Spatial environmental heterogeneity effect

Some of the most used measures of SHE are topographic heterogeneity, diversity of land cover types, and plant species richness (Stein et al. 2014). Here, we use topographic heterogeneity to evaluate the interaction between SEH and species richness pattern of Pristimantis frogs. Topographic heterogeneity was calculated for each 500‐m‐wide altitudinal bands of Tropical Andes, each Andean domain, and each mountain range, using the topographic ruggedness index (TRI) developed by Riley et al. (1999). This index expresses the difference in elevation between neighborhood cells of a digital elevation grid. The TRI was calculated on the global digital elevation model (GTOPO30) using the function Ruggedness Index in the Terrain Analysis plugin under Quantum GIS software (QGIS Development Team, 2013). Topographic heterogeneity effect was evaluated using three linear regression models: linear (variables not transformed), semilogarithmic (log‐transformed TRI), and curvilinear (log‐transformed variables). As area is often related to SHE (Rosenzweig 1995), we repeated the topographic heterogeneity analysis accounting for area using as the dependent variable the TRI values divided by the squared root of area. We used AICc to select the best‐fitting model.

Latitudinal effect

To estimate latitudinal trends, we calculated the mid latitudinal point and the average TRI for each mountain range from the global digital elevation model (GTOPO30) using Quantum GIS software (QGIS Development Team, 2013). Latitudinal effect was evaluated via linear regressions using data from species richness, mid‐elevational distributional point, mid latitudinal point, and average TRI for each main mountain range studied here. We evaluated four models, with species richness being explained by latitude (model 1), by latitude and altitude (model 2), by latitude and TRI (model 3), and an intercept‐only model (model 4). We estimated the parameters’ coefficient of these models using averaged modeling (Anderson 2008), implemented in the R package AICcmodavg (Mazerolle 2015). Unless otherwise indicated, all statistical analyses were performed using R (R Development Core Team 2013).

Results

Frogs of the genus Pristimantis were distributed over a large altitudinal range with the lowest altitudinal distribution in the lowest elevation limit (500 m) and the highest altitudinal distribution up to 4538 m. The highest diversity of species was concentrated in the North Andes (311 species) and drooped markedly in the Central Andes (100 species), with the lowest diversity in the Eastern Cordillera of Bolivian Andes (11 species). We found a hump‐shaped pattern in the tropical Andes and each of its domains and mountain ranges, except in the Bolivian Andes (Fig. 2, see Appendix S2, Fig. S1). The elevation of the richness peak varied among domains and mountain ranges. Richness peaked between 2000 and 3500 m in the Tropical and Northern Andes and between 1500 and 3000 m in the Central Andes. In the Eastern Cordillera of Bolivia, there was a low plateau pattern, with high species richness at lower elevations (500–2000 m.a.s.l.).

WORK TO COMPLETE: Can you transcribe word for word the part of the Pristimantis frog text starting at "To estimate latitudinal" and ending at "Core Team 2013)."?

COLLECTED MATERIAL:
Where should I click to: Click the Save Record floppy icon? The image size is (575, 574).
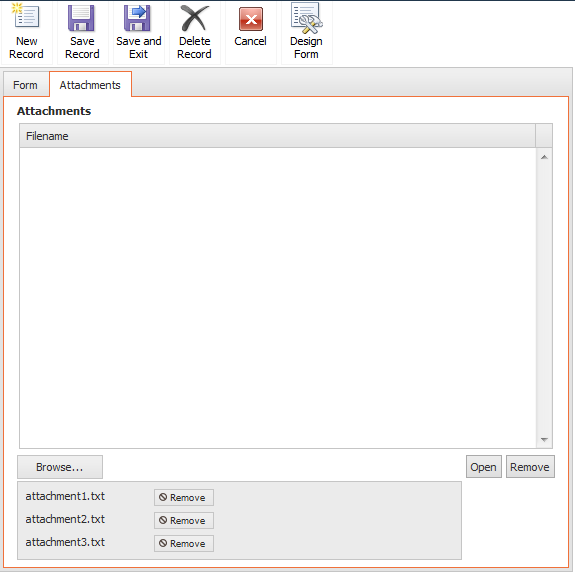tap(81, 18)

ANSWER SECTION:
To estimate latitudinal trends, we calculated the mid latitudinal point and the average TRI for each mountain range from the global digital elevation model (GTOPO30) using Quantum GIS software (QGIS Development Team, 2013). Latitudinal effect was evaluated via linear regressions using data from species richness, mid‐elevational distributional point, mid latitudinal point, and average TRI for each main mountain range studied here. We evaluated four models, with species richness being explained by latitude (model 1), by latitude and altitude (model 2), by latitude and TRI (model 3), and an intercept‐only model (model 4). We estimated the parameters’ coefficient of these models using averaged modeling (Anderson 2008), implemented in the R package AICcmodavg (Mazerolle 2015). Unless otherwise indicated, all statistical analyses were performed using R (R Development Core Team 2013).